The icebreaker was both playful and serious (reflecting much social media?) and a chance for people to get to know the rest of their table. We had them working in groups of around 6 or 7. Then we launched into an activity using extra large post-it notes where we asked them to come up with advantages and disadvantages of social media as a data sources. It was a chance to ‘crowd source’ ideas and we had a great number of positive and negative comments, from the free, easy to access nature of social media data, to issues of bias, privacy and ethics.

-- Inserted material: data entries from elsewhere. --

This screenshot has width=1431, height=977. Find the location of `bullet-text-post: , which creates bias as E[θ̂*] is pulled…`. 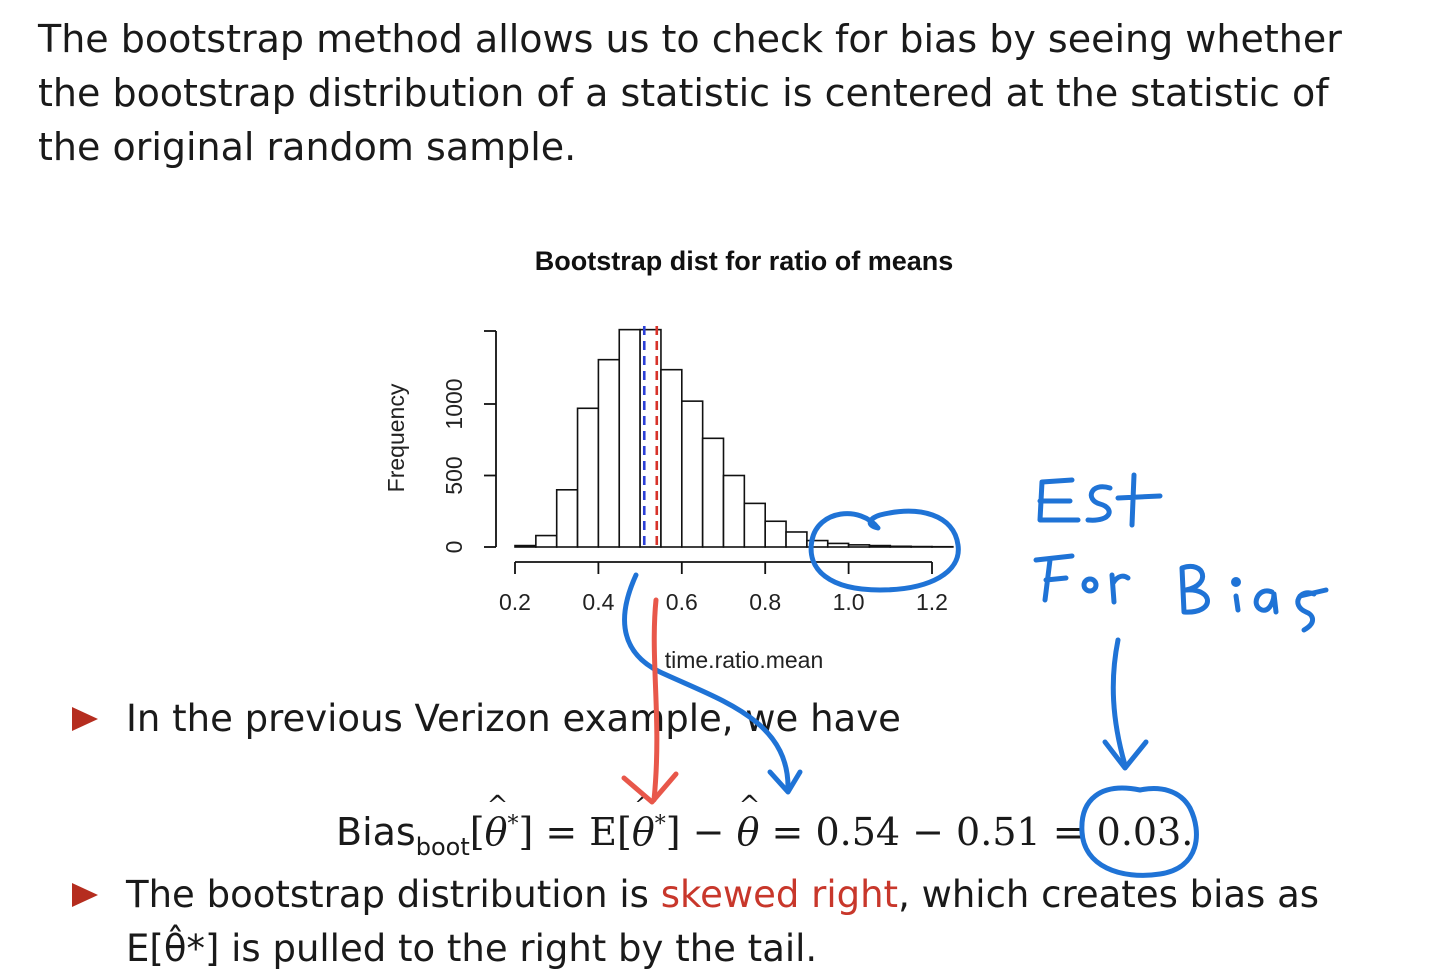

bullet-text-post: , which creates bias as E[θ̂*] is pulled… is located at coordinates (723, 922).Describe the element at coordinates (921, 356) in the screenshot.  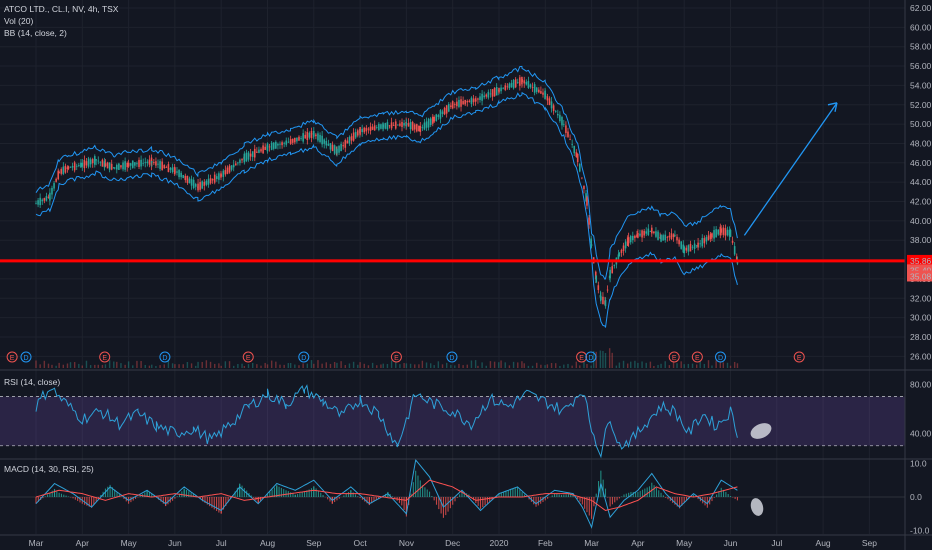
I see `price-tick-label: 26.00` at that location.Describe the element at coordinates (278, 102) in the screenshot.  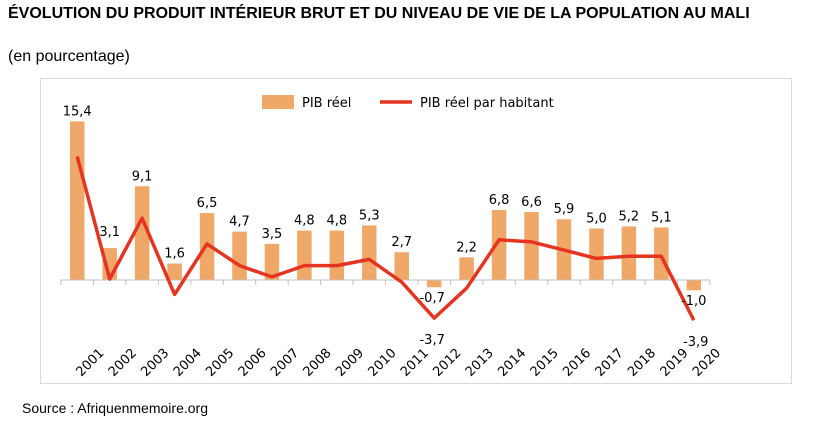
I see `legend-swatch-bar` at that location.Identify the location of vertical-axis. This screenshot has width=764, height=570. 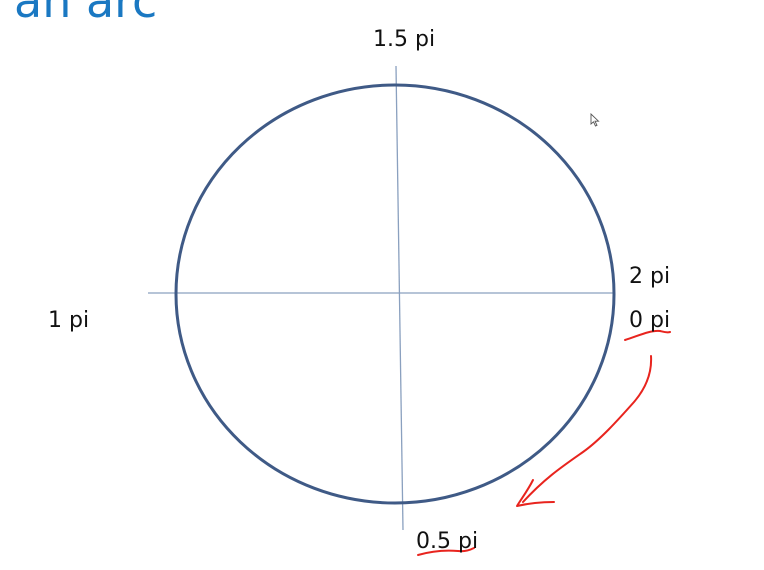
(400, 298).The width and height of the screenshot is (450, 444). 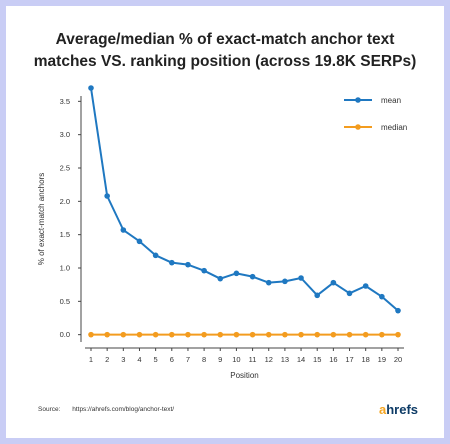 I want to click on y-tick-label: 1.5, so click(x=65, y=234).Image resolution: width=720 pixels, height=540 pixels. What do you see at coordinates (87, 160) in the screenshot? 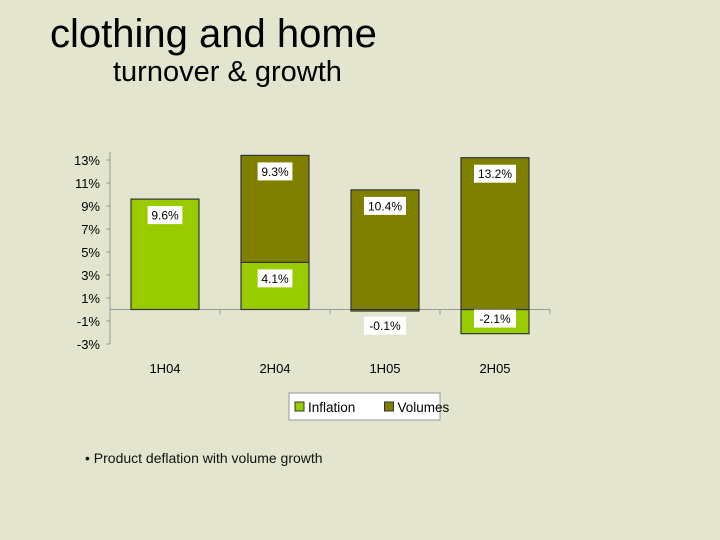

We had two case studies presented during the afternoon, the first from Pollyanna Ruiz from the Media and Comms department, who is a Research Fellow exploring protest groups and their use of social media. The second from Veronica Cheng in the Statistics department who has been using Weibo, the Chinese Twitter, to correlate sentiments about specific companies with their share prices. It was a chance to hear about how they harvest, analyse and store their data, and some of their findings.

John Southall, LSE Data Librarian and Ella McPherson from Media and Comms then explored the ethical and legal issues of social media data. We had quite an intense discussion about what was ‘informed consent’ and Ella drew our attention to the Ethics guide from the Association of Internet Researchers.

We have made some of the harvesting, analysis and visualisation tools available on a wiki. We also had a useful final session exploring in more detail 5 articles that use social media data sources and the methodologies they used. I really enjoyed what I hope will be the first in a new series of workshops and it was great to bring together so many researchers at LSE and hopefully to stimulate and support their work.